Sounds like you have some great ideas for the bowl! I'll try to send as many plants as I can so that you have plenty to choose from. Bacopa has always flowered easily for me and they are really pretty.


----------



## bluestems (Feb 7, 2012)

Chyrol said:


> Sounds like you have some great ideas for the bowl! I'll try to send as many plants as I can so that you have plenty to choose from. Bacopa has always flowered easily for me and they are really pretty.


Thanks! Just got your note that the plants shipped... can. not. wait. :bounce:

somewhatshocked suggested B. monnieri, which I believe is one of the bacopa's in the package. I'm looking forward to giving them a go. :smile:

I'm wondering if I should add a small heater? House temps usually stay in the low 60s this time of year.


----------



## Chyrol (Jan 18, 2012)

Yep, if my memory serves me correctly, I think there were 8 or so stems of b. monnieri in the package. 

As far as the heater goes- I don't know that much about shrimp. The plants will definitely be fine without a heater, though. Perhaps someone who has kept RCS in lower temp ranges can chime in.


----------



## bluestems (Feb 7, 2012)

Look what arrived today! :bounce: 










It's like opening a gift all over again. :biggrin: Thanks, *Chyrol* for putting together a great variety of plants!

I prepared the bowl to replant... the P. broadleaf and dwarf tiger lily found new homes in my nano & I raised the soil level to the top of the stones.











Here's the plant palette:










Lobelia cardinalis dwarf (I think this will be a favorite of mine)











Bacopa monnieri (blooms pretty white flowers)











Alternathera reineckii (in bloom :smile: )











Bacopa caroliniana (has a minty smell)











Staurogyne sp. 'Porto Velha' and Glosso (two plants I've wanted to try since beginning my nano)


As I began planting, it became more obvious that the Ozlot sword was just too big for the vase, and would shadow the other plantings too much. It came out... sometime I will learn to avoid buying in the moment. :icon_redf

Here's the bowl planted and in it's new home! It's growing emersed for the time being to let the plants get acclimated, especially the glosso. 






































Looking forward to semi-flooding it down the road and adding a pair of cherry shrimps. :smile:


----------



## Chyrol (Jan 18, 2012)

That looks great! I like the island of plants look.


----------



## tex627 (Jan 11, 2009)

Wow! Looks very promising. Looks like a wabi kusa deconstructed.


----------



## bluestems (Feb 7, 2012)

Chyrol said:


> That looks great! I like the island of plants look.

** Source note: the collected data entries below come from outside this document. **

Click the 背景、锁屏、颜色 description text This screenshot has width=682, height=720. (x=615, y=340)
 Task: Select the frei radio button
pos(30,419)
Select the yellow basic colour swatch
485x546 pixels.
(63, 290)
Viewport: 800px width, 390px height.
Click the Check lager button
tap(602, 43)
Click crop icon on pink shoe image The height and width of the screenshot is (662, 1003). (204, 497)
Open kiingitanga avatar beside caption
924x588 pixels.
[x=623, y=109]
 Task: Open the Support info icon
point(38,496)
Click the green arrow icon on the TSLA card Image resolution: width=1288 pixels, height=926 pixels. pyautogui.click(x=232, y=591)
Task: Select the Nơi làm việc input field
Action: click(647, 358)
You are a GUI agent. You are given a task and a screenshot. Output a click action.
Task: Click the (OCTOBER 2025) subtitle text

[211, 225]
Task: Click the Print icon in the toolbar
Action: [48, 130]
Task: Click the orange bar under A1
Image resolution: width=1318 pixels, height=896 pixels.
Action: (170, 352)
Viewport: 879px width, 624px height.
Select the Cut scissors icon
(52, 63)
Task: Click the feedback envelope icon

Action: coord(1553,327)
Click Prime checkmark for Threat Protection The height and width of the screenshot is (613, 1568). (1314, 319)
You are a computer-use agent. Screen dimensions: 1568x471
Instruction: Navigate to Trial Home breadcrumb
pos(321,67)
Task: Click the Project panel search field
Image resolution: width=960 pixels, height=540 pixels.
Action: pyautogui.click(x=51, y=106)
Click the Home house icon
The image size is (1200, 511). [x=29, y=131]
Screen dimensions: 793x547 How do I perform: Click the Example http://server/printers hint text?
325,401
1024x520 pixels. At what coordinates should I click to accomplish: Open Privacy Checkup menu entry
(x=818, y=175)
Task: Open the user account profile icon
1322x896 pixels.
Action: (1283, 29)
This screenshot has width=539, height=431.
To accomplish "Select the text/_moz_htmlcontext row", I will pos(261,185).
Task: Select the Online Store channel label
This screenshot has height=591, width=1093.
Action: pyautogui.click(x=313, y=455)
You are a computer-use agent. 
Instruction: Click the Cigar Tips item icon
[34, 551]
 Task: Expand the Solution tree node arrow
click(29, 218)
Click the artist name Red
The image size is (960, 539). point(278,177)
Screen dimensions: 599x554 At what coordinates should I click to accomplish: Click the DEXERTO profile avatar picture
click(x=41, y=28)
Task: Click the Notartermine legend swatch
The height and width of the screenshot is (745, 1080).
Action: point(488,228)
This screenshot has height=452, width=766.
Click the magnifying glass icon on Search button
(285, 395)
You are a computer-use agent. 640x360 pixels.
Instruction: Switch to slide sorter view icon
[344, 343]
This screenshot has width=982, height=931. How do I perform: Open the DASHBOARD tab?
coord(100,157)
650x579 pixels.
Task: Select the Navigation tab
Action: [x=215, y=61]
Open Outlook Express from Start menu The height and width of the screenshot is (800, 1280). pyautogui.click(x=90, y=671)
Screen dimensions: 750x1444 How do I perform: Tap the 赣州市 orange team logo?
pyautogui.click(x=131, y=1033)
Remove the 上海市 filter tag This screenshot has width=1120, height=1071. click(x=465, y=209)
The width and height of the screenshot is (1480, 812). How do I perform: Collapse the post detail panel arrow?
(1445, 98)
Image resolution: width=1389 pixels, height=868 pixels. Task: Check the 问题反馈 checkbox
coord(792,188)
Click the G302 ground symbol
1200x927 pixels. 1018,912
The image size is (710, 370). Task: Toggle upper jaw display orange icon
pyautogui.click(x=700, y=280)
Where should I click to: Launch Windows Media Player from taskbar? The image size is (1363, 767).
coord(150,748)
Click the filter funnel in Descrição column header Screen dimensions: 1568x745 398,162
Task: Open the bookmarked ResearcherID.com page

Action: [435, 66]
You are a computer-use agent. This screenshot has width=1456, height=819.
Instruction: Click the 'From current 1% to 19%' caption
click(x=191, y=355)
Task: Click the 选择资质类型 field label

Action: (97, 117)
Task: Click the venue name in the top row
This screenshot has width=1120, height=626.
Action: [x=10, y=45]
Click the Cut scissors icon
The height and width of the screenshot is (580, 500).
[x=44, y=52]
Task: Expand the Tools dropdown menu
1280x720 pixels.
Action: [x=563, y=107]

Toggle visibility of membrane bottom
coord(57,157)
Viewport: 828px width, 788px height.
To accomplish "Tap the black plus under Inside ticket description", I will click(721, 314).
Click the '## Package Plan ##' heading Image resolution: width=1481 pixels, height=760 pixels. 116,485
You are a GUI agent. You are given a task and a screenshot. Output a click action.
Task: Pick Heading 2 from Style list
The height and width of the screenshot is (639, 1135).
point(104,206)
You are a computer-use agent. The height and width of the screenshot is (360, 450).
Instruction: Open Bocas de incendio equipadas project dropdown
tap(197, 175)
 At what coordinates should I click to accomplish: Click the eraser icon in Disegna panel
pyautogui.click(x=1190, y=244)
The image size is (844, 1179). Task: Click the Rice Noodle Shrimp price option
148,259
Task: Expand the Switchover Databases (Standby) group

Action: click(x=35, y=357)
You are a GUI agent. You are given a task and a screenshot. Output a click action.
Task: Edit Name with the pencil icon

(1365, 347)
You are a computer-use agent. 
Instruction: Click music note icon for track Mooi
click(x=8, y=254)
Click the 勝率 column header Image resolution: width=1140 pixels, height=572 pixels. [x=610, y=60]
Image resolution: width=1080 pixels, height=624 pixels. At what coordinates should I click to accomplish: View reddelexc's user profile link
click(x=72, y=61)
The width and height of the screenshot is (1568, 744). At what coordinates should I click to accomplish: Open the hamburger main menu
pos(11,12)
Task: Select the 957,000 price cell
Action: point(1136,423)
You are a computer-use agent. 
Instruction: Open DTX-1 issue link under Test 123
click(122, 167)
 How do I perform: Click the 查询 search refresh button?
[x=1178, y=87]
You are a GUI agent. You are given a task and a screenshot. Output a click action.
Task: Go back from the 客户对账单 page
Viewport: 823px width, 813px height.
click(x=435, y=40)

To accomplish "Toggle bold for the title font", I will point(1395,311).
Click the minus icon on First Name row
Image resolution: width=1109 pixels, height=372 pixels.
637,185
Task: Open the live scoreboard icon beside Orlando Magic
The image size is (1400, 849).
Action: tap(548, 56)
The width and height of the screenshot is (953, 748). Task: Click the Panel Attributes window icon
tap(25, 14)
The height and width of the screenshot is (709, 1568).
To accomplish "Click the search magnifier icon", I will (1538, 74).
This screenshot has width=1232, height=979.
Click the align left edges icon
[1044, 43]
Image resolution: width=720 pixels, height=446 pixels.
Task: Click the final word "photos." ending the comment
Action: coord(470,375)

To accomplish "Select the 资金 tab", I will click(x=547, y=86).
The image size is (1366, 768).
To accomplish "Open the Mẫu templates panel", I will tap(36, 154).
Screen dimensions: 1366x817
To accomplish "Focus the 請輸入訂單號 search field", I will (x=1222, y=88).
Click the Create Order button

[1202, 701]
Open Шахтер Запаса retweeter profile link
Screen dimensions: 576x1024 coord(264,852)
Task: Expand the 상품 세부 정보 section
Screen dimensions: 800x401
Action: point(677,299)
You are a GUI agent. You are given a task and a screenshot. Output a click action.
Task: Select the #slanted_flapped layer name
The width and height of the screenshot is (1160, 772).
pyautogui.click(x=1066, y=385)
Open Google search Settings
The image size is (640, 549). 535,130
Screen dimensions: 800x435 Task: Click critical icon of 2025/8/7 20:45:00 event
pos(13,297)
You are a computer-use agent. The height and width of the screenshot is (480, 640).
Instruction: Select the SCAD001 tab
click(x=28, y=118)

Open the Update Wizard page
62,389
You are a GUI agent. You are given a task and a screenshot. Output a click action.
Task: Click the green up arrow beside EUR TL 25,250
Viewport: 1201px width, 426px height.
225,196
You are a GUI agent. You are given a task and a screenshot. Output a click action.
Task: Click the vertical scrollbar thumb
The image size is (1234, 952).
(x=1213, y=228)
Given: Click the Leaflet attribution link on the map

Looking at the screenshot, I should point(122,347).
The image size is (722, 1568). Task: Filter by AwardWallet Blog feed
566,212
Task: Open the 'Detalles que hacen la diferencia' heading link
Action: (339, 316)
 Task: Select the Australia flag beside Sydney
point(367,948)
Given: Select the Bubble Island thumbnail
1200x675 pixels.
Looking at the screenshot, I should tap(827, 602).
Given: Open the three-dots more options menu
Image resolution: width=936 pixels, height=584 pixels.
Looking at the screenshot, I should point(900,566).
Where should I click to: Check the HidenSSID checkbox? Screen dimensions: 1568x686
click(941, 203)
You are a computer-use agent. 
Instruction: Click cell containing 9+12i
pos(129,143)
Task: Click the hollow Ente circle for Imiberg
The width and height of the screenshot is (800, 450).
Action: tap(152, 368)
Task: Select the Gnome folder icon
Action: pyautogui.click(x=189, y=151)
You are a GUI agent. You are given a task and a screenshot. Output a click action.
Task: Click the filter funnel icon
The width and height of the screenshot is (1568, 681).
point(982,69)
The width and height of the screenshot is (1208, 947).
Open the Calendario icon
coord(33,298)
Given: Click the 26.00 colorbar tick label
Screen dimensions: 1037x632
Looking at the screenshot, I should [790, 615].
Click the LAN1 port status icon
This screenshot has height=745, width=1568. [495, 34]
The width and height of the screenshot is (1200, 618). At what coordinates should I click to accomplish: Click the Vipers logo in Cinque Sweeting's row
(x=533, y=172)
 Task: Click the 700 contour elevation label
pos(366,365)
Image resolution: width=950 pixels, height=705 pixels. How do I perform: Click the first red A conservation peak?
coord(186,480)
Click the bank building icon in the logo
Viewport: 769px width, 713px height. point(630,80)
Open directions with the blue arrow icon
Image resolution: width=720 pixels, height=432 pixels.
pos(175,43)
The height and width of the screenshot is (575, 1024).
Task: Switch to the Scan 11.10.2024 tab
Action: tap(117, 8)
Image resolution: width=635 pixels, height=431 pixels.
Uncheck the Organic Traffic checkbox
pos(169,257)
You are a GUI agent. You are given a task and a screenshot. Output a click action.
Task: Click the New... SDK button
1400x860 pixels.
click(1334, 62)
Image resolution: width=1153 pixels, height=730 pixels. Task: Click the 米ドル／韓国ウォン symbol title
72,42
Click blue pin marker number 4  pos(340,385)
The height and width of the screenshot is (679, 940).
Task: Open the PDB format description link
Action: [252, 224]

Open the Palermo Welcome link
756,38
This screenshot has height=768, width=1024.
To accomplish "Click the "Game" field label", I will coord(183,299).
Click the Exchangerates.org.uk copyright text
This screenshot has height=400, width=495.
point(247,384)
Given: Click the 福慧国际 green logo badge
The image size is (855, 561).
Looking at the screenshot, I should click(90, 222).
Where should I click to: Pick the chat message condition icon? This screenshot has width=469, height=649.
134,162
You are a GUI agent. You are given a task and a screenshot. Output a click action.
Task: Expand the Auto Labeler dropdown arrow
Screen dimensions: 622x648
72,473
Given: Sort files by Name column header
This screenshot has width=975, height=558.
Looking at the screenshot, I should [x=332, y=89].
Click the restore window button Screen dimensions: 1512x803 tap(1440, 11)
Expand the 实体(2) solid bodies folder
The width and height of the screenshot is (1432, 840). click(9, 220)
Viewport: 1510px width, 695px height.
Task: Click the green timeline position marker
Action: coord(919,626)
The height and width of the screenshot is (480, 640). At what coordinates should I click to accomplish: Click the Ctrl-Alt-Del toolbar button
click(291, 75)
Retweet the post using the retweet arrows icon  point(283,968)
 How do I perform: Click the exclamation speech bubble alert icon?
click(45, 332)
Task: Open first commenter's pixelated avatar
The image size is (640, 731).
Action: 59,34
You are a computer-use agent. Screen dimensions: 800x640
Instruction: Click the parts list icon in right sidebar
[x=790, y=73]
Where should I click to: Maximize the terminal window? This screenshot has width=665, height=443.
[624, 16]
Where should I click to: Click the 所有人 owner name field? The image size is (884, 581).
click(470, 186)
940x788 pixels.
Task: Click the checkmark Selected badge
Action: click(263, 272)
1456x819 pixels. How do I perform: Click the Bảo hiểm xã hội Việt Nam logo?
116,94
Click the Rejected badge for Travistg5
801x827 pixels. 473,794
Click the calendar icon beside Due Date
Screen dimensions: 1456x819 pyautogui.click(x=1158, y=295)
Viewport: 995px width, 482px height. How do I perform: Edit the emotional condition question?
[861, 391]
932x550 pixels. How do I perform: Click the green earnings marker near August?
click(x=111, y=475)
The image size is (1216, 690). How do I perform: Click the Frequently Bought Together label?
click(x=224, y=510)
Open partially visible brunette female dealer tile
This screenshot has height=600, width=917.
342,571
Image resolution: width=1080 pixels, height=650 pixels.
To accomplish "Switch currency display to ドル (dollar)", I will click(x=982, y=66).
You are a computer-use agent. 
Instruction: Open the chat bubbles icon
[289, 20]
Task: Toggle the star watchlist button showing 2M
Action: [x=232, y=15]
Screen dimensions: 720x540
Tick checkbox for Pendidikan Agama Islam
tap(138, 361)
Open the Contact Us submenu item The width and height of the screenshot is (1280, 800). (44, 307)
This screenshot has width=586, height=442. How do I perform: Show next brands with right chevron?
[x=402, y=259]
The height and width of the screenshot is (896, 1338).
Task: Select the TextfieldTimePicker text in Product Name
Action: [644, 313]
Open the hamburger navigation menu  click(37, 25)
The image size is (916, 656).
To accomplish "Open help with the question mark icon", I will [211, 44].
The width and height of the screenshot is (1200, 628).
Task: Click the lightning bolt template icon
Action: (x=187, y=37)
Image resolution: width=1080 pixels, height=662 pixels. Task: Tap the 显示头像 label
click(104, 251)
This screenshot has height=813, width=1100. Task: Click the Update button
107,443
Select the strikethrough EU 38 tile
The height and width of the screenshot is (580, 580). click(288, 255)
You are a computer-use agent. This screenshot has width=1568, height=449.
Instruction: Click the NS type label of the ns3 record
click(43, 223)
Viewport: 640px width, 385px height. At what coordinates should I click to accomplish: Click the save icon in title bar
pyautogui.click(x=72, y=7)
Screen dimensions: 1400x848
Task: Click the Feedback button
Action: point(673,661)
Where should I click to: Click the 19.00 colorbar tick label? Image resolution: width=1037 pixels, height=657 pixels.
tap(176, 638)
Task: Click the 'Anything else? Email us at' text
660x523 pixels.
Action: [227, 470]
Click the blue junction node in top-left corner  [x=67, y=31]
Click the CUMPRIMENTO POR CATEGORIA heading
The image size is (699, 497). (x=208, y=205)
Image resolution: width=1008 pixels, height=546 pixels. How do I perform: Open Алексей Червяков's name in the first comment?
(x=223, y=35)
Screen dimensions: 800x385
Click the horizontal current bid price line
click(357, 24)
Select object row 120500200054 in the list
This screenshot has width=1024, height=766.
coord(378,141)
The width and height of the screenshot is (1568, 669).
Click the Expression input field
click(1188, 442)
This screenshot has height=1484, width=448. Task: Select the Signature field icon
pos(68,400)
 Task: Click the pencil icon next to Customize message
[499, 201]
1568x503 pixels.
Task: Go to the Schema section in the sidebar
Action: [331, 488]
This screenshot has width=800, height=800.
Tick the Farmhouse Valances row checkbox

Thanks, the island is about 2/3 of the bowl... although it's been difficult to convey that accurately yet in the pictures.


----------



## bluestems (Feb 7, 2012)

tex627 said:


> Wow! Looks very promising. Looks like a wabi kusa deconstructed.


I hope so! The wabi kusa look is what I'm striving for. :smile: 

I'm looking forward to seeing how the bowl evolves.


----------



## GreenBliss (Mar 7, 2012)

That looks great! I love that bowl. :icon_smil


----------



## bluestems (Feb 7, 2012)

GreenBliss said:


> That looks great! I love that bowl. :icon_smil


I really love it too. My grandmother had a footed version. I remember her floating open roses from her garden in about 1/3 bowl full of water. So beautiful... beautiful memories. :smile:


----------



## bluestems (Feb 7, 2012)

I'd like to add a nice slender piece of driftwood (slender, with multiple, twisting branches). Does anyone have a good source? I remember a recent-ish post of someone who had a very small nano and worked with another member to get just the right branching dw... but of course, now I can't find it.


----------



## Newman (Jul 3, 2010)

look outside your house, or order manzanita online. 
vase looks like a great start.


----------



## ses601 (Dec 28, 2012)

this turned out awesome! love the reds in your plants!!!


----------



## bluestems (Feb 7, 2012)

ses601 said:


> this turned out awesome! love the reds in your plants!!!


Thanks, I'm really feeling good about the variety of plants!

Have you started any journals of your two tanks?


----------



## bluestems (Feb 7, 2012)

Newman said:


> look outside your house,


Well, that's a very possible option... roud: 

I'll need to research what to look for, how to sterilize, etc.


----------



## MABJ (Mar 30, 2012)

Only hard wood. If you can press your thumb nail into the wood and leave any indent that is noticeable, forget it. 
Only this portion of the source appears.